If the Saudis had come to Peter Thomson in 1970, Peter would have said, “Let's create 120-man fields and we'll have 35 tournaments and we'll go around the world and create something that competes with the PGA Tour in America.” Something that gives non-American players a chance to play around the world.
That’s what he would have sold the Saudis as opposed to what Greg sold them, which was to have 50 golfers play 14 weeks and go to a lot of places where not many people watch golf. You could have created an incredible world tour.
Peter and Greg were much different personalities. Greg is a massive character and gregarious. Peter was much quieter and just let his golf talk and let his pen talk, too, because he was the greatest golf writer ever in Australia.
As we approach the end of 2025, what is one thing on your wish list for the golf world in 2026?
We've touched on some of them with equipment regulation and moving the PGA Championship around the world every Olympic year. I think it’d be good if the best players traveled more throughout the world.
One other thing: the Australian Open used to rotate around the country until Kerry Packer, who was the richest guy in Australia, sponsored it on his course, the Australian Golf Club in Sydney.

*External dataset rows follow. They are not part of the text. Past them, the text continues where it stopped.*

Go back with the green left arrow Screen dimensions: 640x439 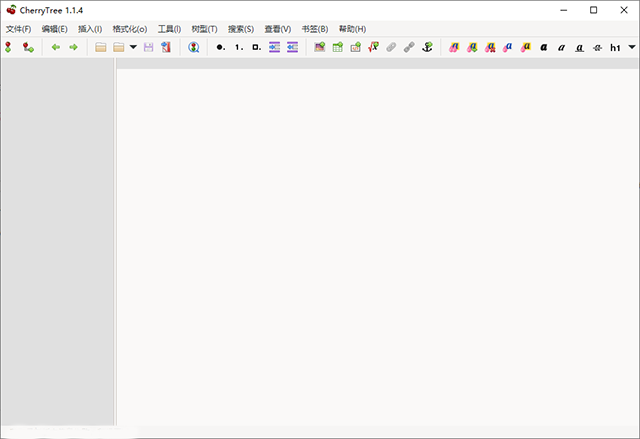tap(55, 47)
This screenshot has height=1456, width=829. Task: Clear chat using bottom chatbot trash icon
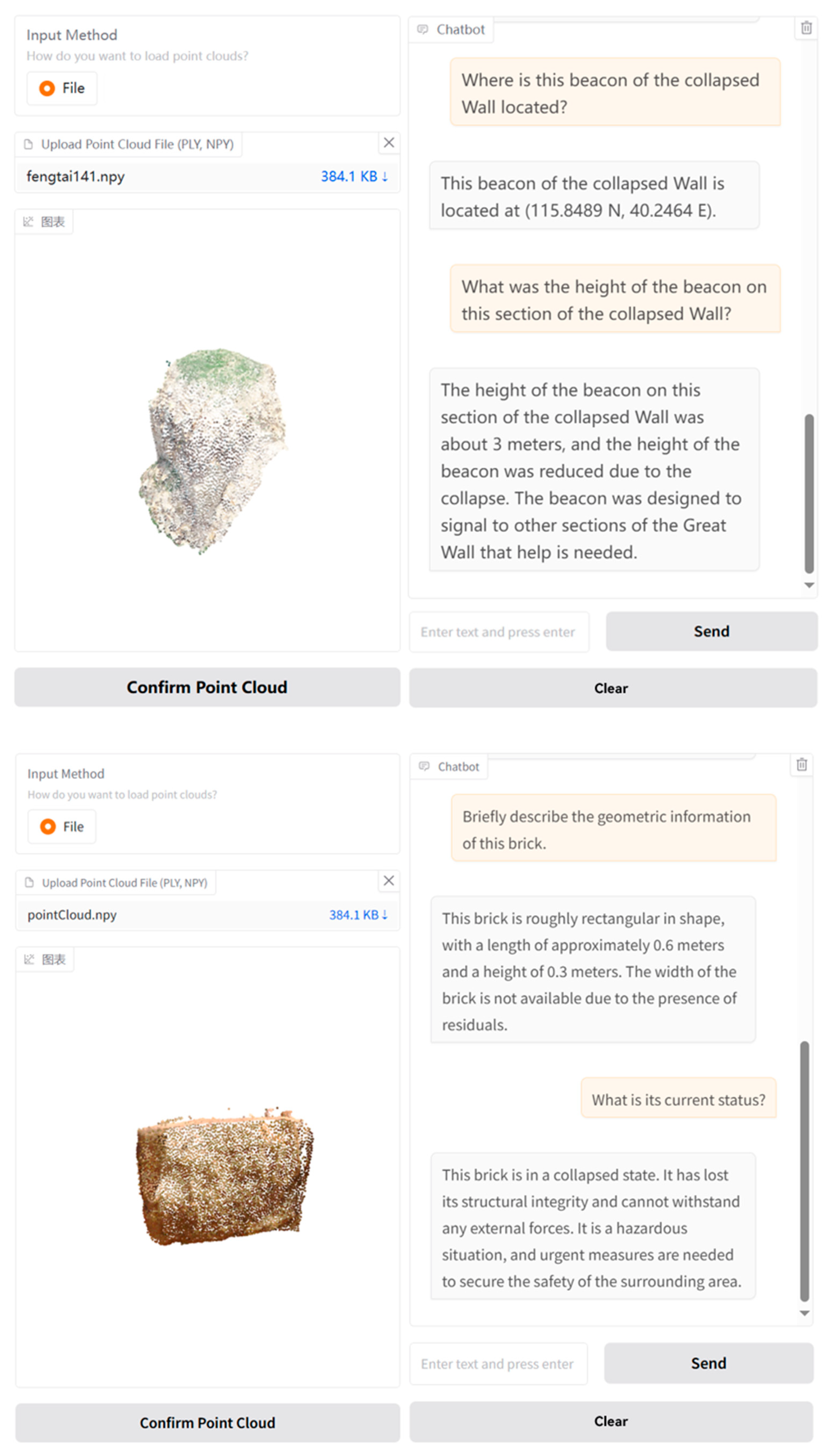801,764
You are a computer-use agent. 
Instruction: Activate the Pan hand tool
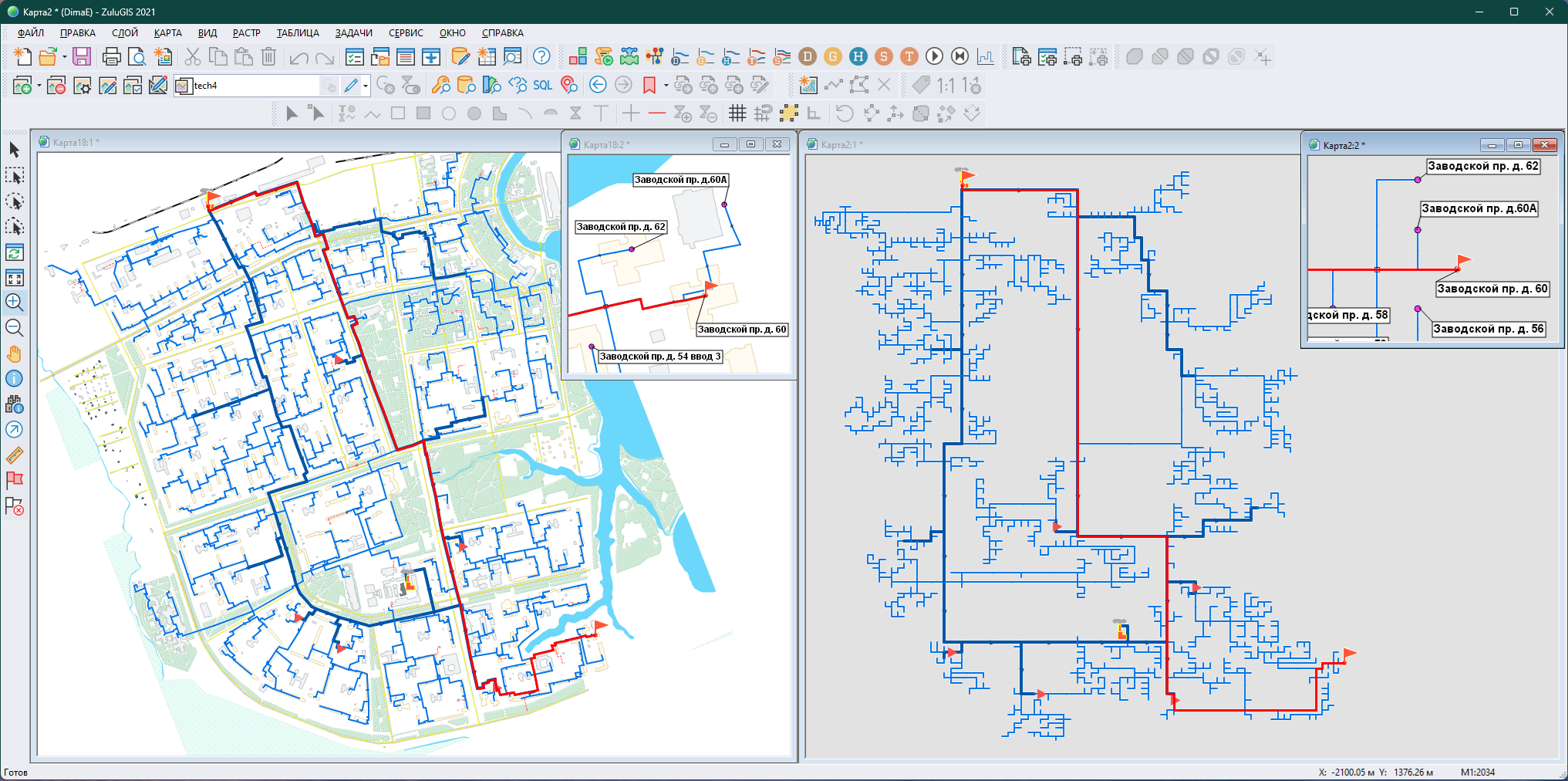pos(14,353)
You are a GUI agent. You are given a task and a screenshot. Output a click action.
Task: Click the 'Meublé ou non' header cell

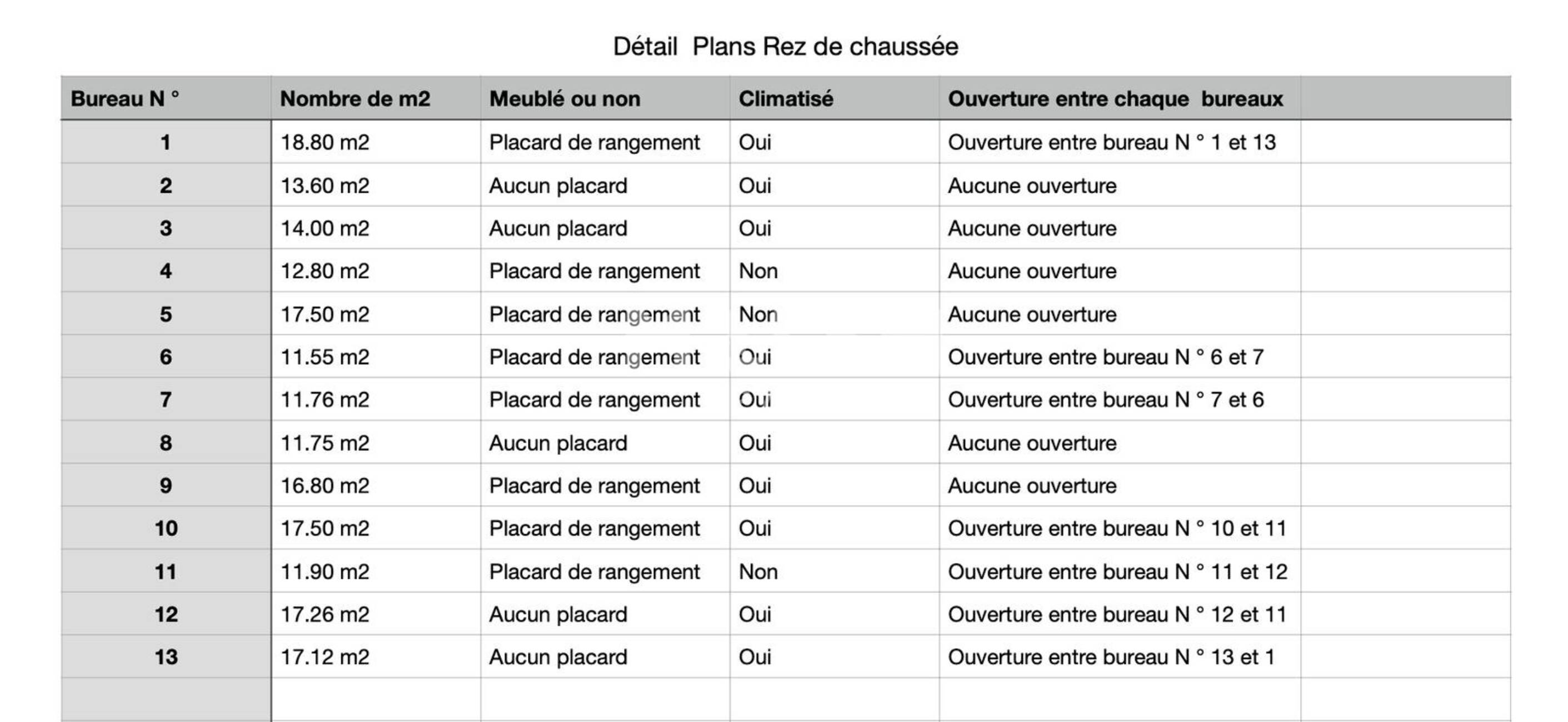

It’s basically been hosted in Melbourne or Sydney ever since. They had one in Adelaide and one in Queensland. They haven't seen the Australian Open in Perth in 50 years. That's ridiculous. Surely you can't go 100 years. Australia only has six big cities. You can't go 100 years without going to one of the biggest cities in the country. It's ludicrous.
So one thing I'd love to see in 2026 would be Golf Australia – who is our equivalent of the R&A – decide to take the Australian Open back around the country. There’s a great course in Perth, a great course in Adelaide, a terrific course in Brisbane. Gil Hanse just redid Royal Sydney, which is a great tournament venue. Tasmania has a great venue now. The Australian Open needs to go back around the country.
That would be an amazing thing for Australian golf.